* [ENTRIES PROVIDED]

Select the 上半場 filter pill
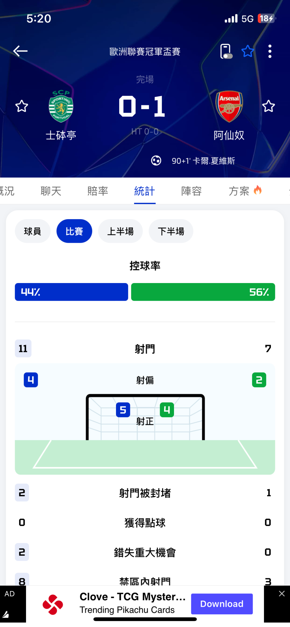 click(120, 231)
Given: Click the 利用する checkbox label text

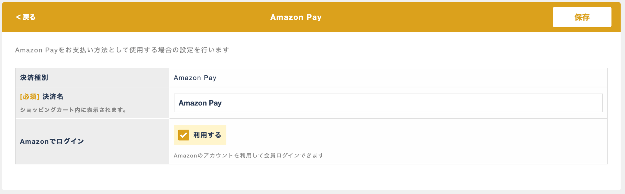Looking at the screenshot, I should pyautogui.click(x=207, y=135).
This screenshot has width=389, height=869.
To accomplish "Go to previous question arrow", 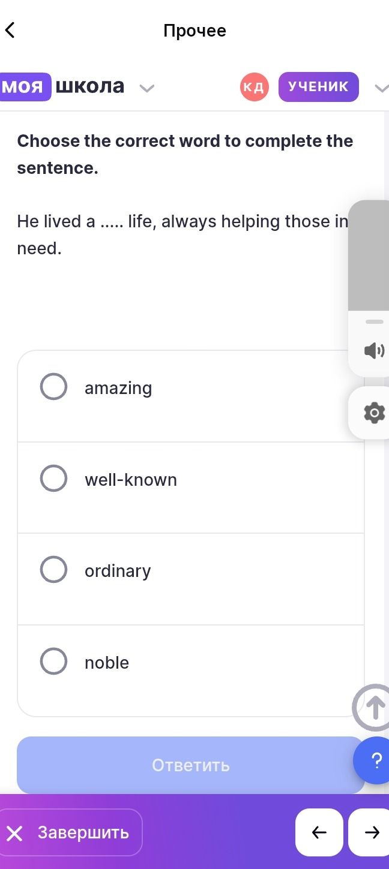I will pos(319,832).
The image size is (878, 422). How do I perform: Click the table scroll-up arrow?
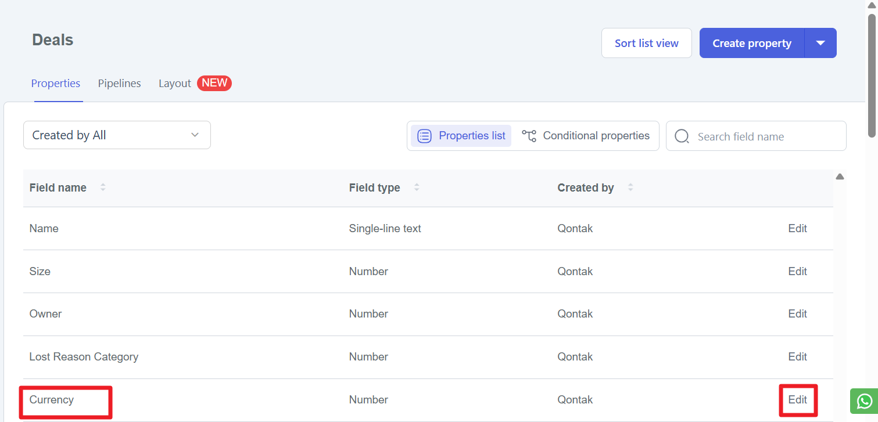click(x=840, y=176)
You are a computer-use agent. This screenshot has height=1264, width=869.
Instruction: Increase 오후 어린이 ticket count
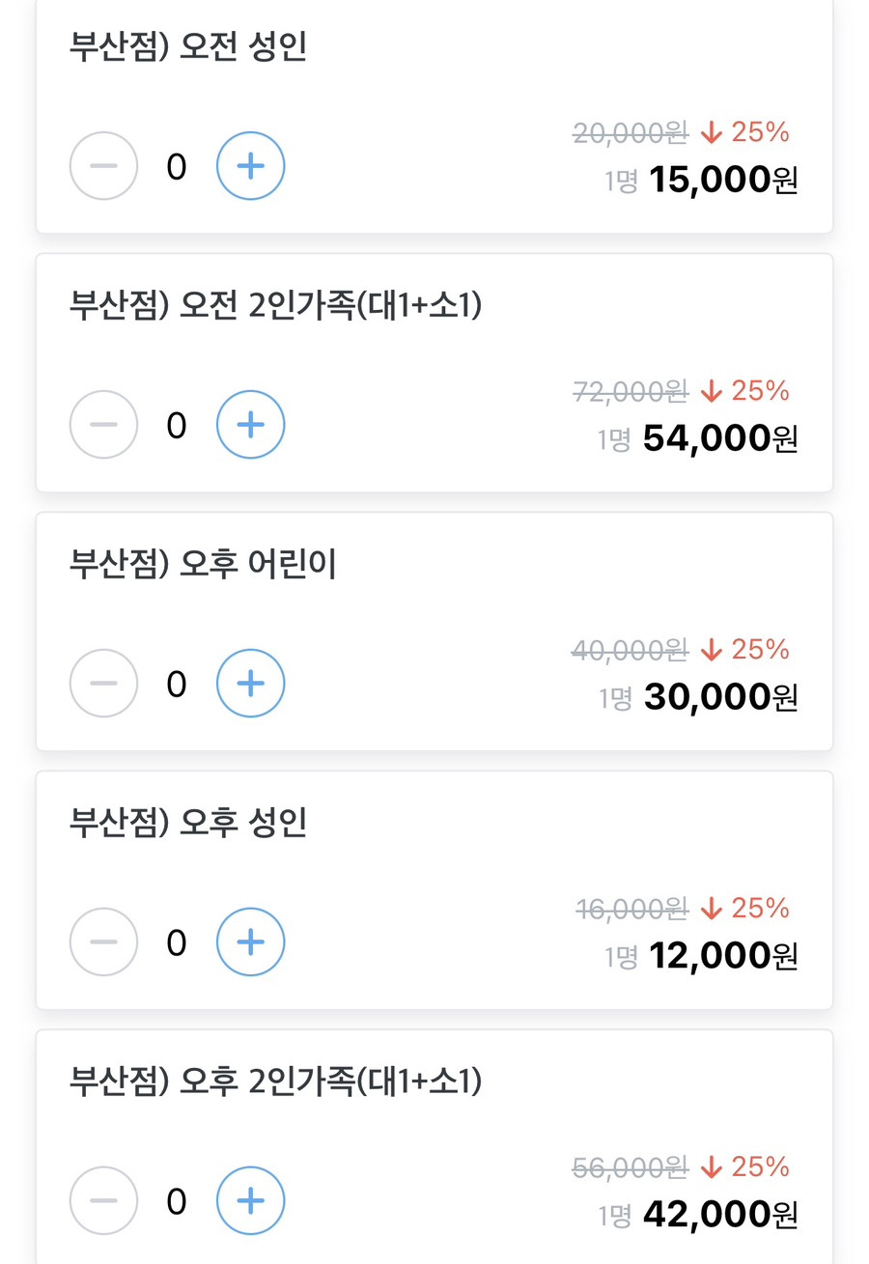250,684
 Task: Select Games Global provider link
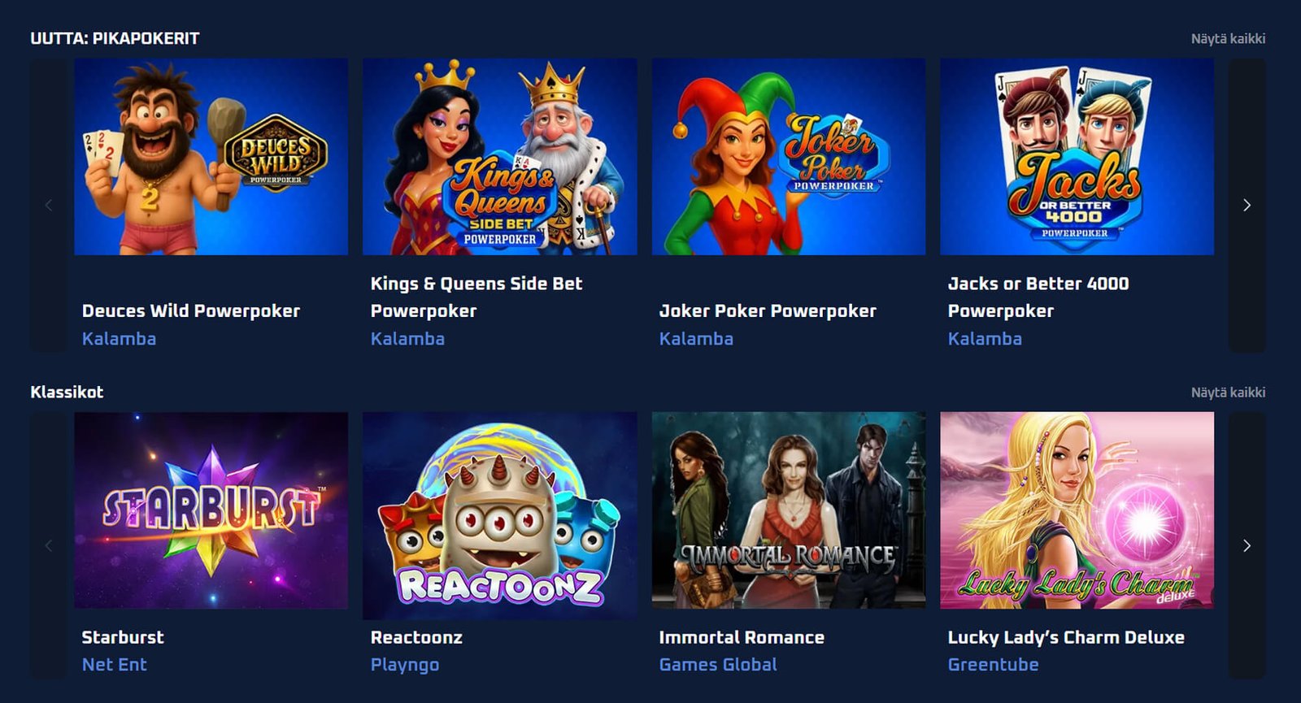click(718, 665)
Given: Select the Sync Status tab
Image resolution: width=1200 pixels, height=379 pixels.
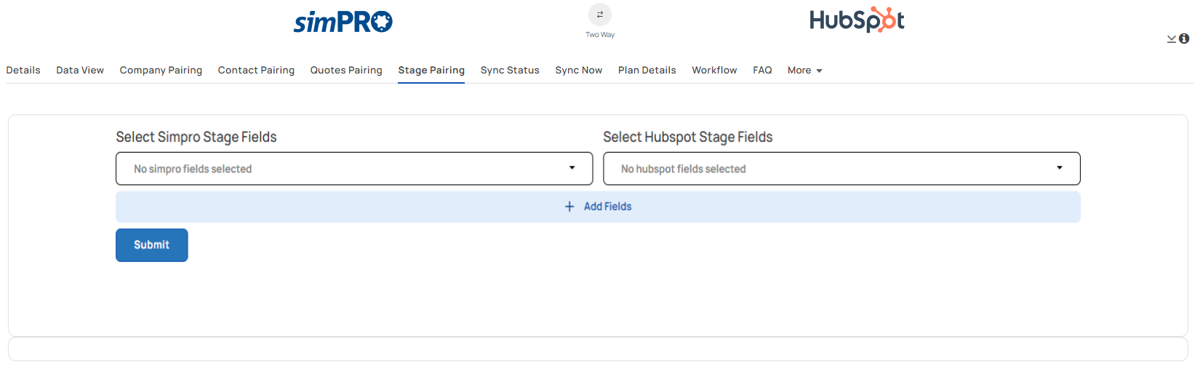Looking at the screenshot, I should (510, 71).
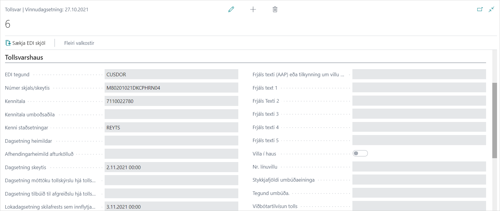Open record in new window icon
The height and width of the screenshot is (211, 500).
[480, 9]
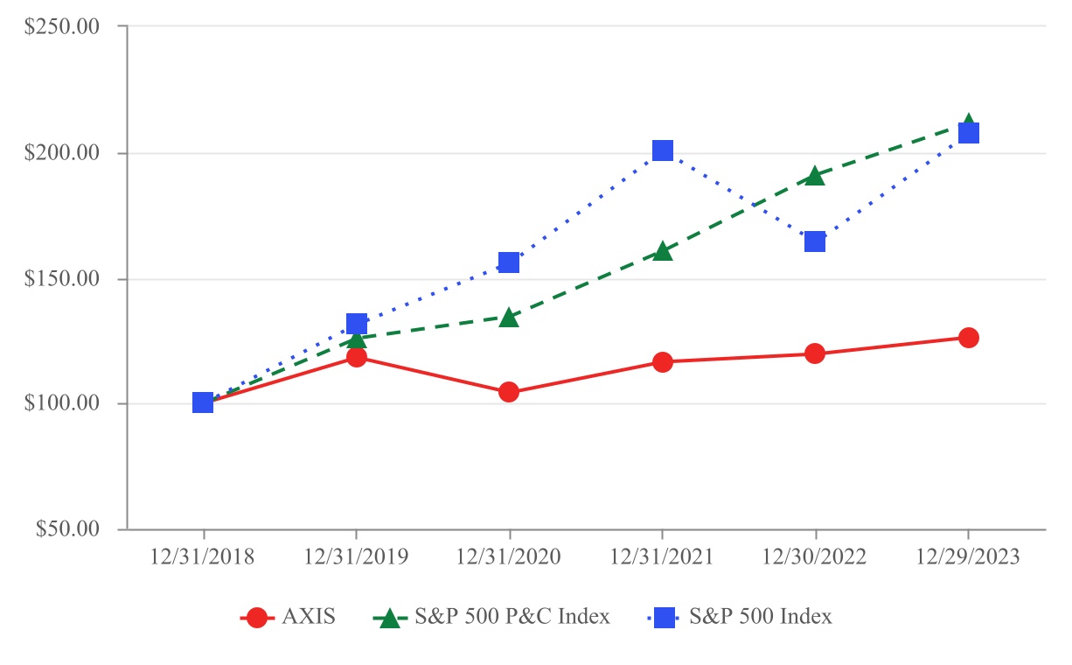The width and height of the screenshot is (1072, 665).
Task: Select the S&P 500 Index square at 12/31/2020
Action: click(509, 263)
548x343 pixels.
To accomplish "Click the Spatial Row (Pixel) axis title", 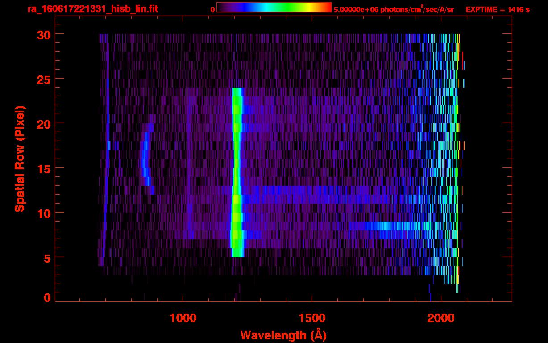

* [REQUIRED WORK]
Every line of the listing that includes "This" must be shown.

* [EXPECTED ANSWER]
This screenshot has width=389, height=869.
You are a computer-use agent. This screenshot has height=1264, width=869.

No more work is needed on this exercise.